The Perspex pieces, which went down the sides of a black swimsuit and across the waist of a sky-blue shift for a full view of the models’ skin, gave Kors’ overall look for spring a bit of a ’60s vibe.
A white leather shift dress with a zigzag of zippers down the front (worn by Kors muse Carmen Kass) kicked off the show. A bleach-splatter fitted dress, silver crinkle lamé sheath and black "cage" dress - with a slashed bodice and checkerboard of black patent leather as its back - all looped back to Kors’ interest in graphics and architecture.

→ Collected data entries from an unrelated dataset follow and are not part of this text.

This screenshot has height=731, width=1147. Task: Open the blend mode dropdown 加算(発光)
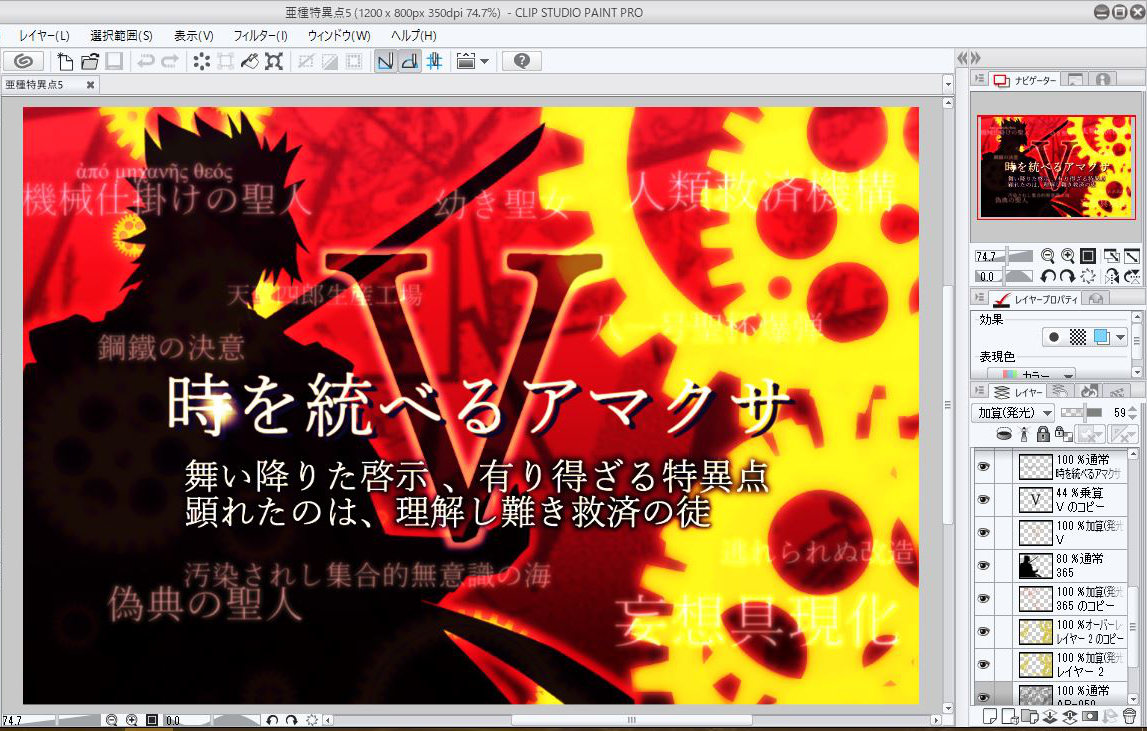1013,413
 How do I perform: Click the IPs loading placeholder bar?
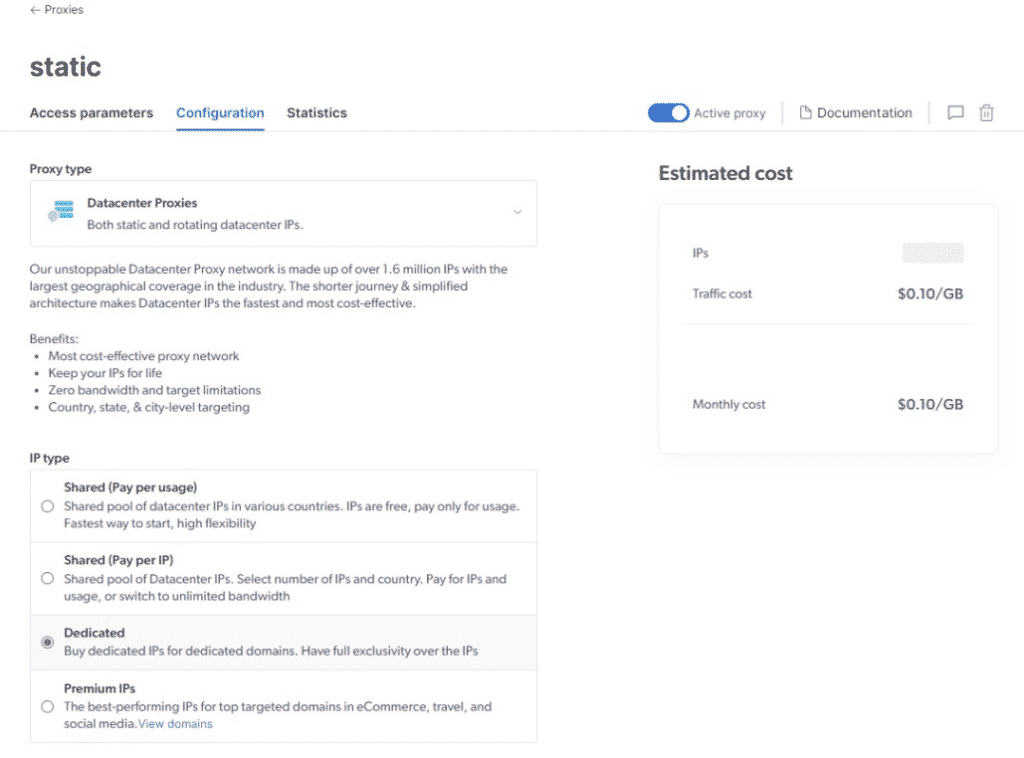[x=932, y=253]
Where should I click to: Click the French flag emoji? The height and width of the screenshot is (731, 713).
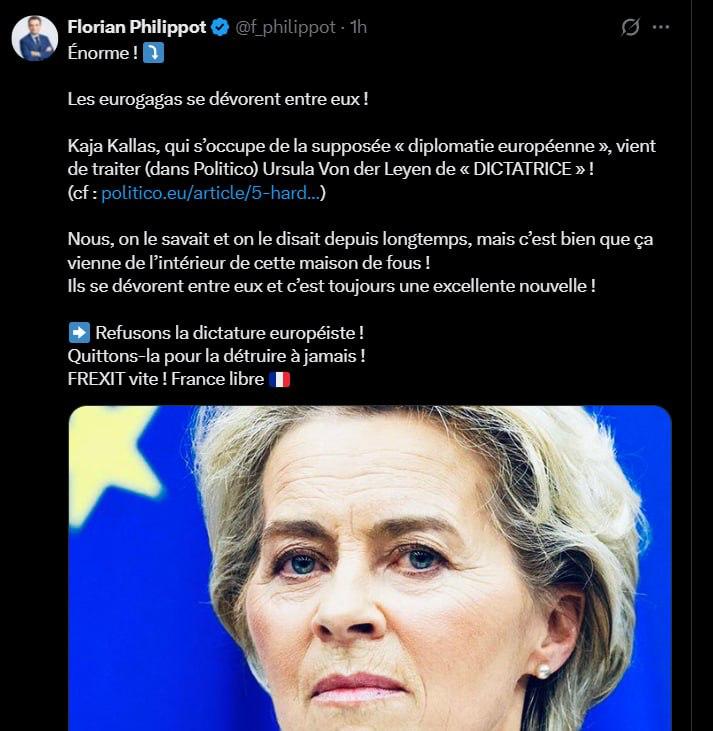tap(279, 380)
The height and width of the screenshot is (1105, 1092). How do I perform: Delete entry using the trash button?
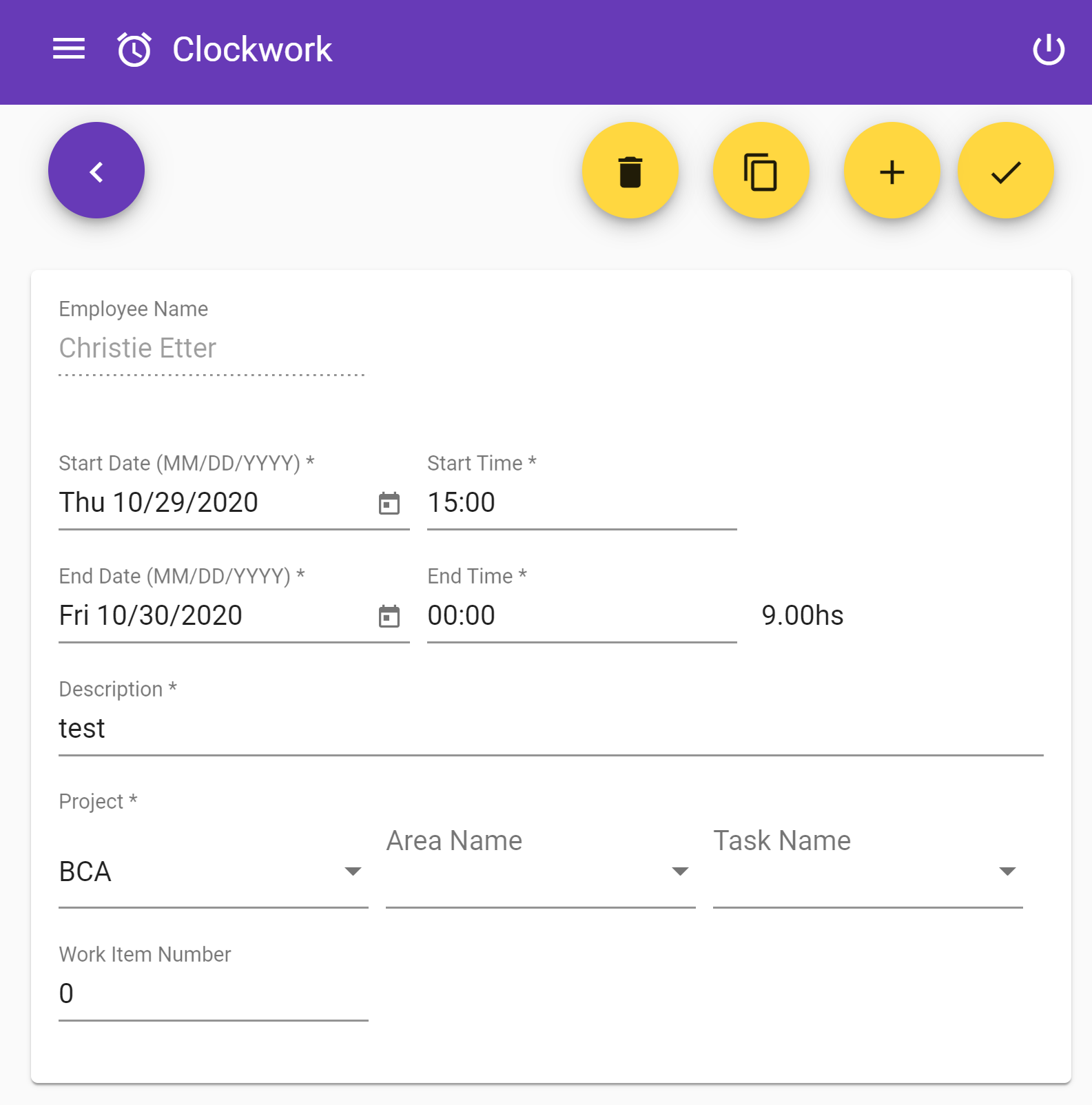[630, 171]
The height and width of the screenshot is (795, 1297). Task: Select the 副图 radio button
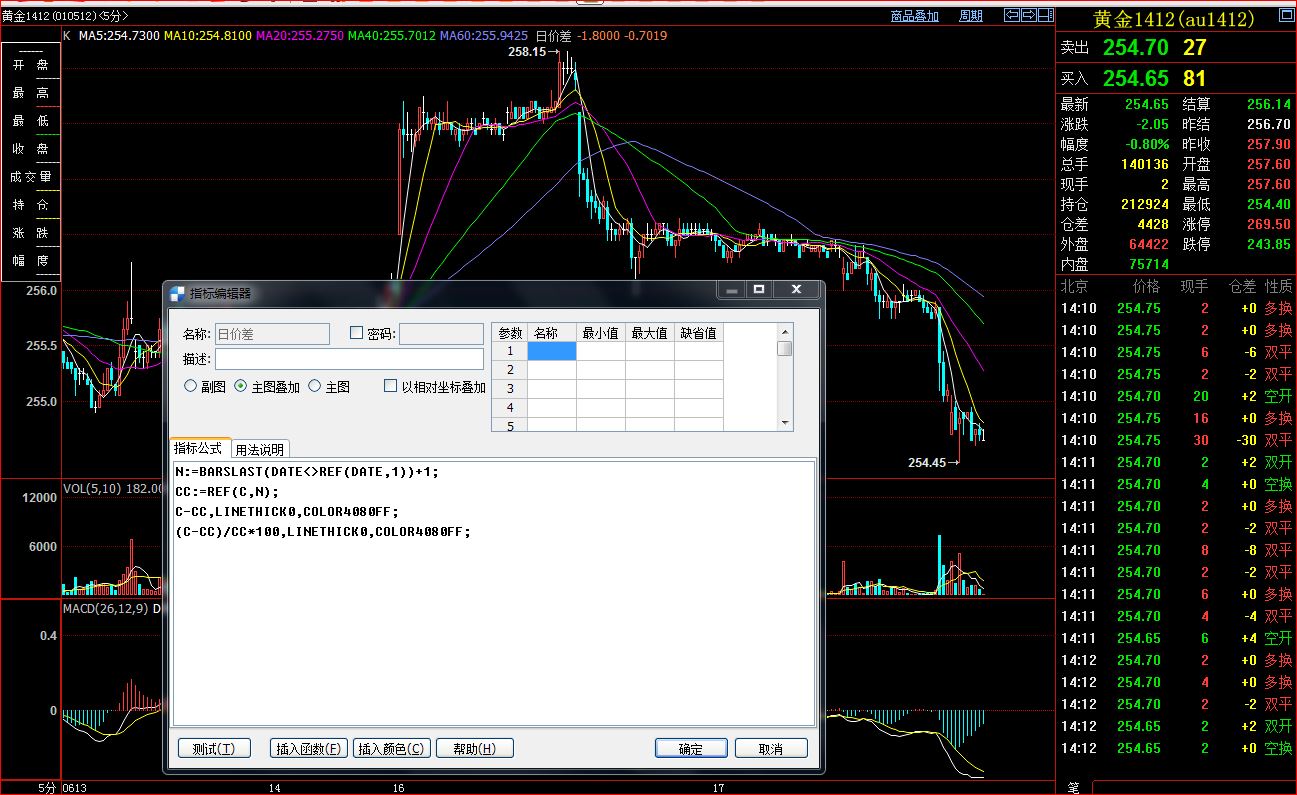click(190, 386)
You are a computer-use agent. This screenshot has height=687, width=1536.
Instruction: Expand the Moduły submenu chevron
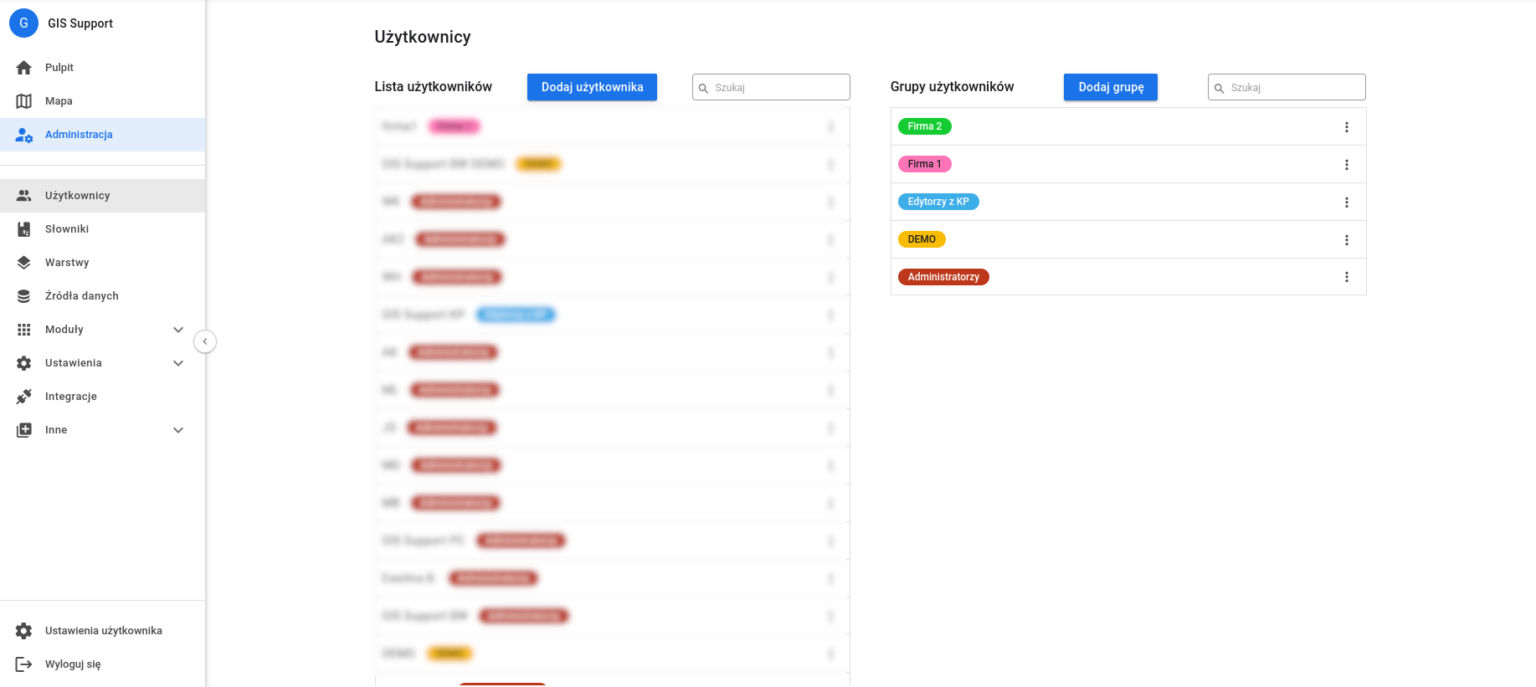(x=178, y=330)
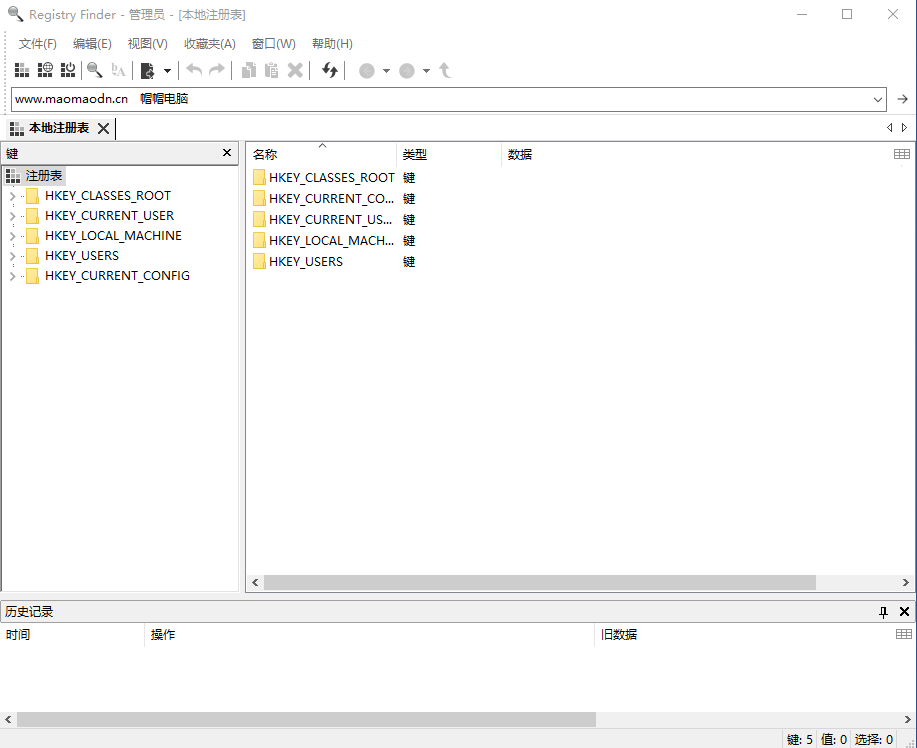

But the collection also had a softer side, best illustrated by the painterly watercolor prints in lilac and sea foam used for silhouettes, including walking shorts and an origami-folded skirt.
Oscar de la Renta
The de la Renta collection had some of the elaborate beadwork and embroidery that are the designer’s hallmark, but he also was aware of the times and the world around him, avoiding anything that would be considered too haughty.
A teal-blue coat with citrine-green embroidery topped a white lace dress. A strapless gown was covered in sunburned bronze-and-red sequins, while another gown had a bejeweled turquoise and coral waistband.
Safari jackets were paired with skinny silk-faille pants, and a pair of linen gaucho pants was worn with a white cotton blouse and a bronze tweed jacket. The models in the more traditional de la Renta evening wear - taffeta and organza gowns in bright fuchsia and red as well as a black lace-and-organza ruffled and embellished one - wore lace mantillas on their heads.
The most elaborate outfit was the finale piece: a strapless gown made of layers upon layers of gray and blue tulle with a bodice covered in crystals.
Forget clothes for a minute: Mizrahi knows how to put on a show. With a rain spray, wind machine, spotlights and a staircase incorporated into his catwalk, Mizrahi even sent out one model in a golf cart wearing a black-sequin shorts suit - and a white top hat, of course.
The evening wear is what sparkled: A strapless black cocktail dress with a giant white rose on the bustline, and a fluted gown covered in black lace and tufts of tulle, both captured classic Mizrahi and his theme of a retro country club.
Mizrahi also needs a fix of kookiness, though, and this go around he accomplished that with an iridescent lava lamp-fringe coat.
The Rodriguez spring collection was a study of restraint on one side and freedom on the other. They came together for a knockout finale dress: a fairly simple, silver silk tank-style gown with a shorter hemline in front and a flowing back that caught the wind of the runway and had a parachutte-like effect.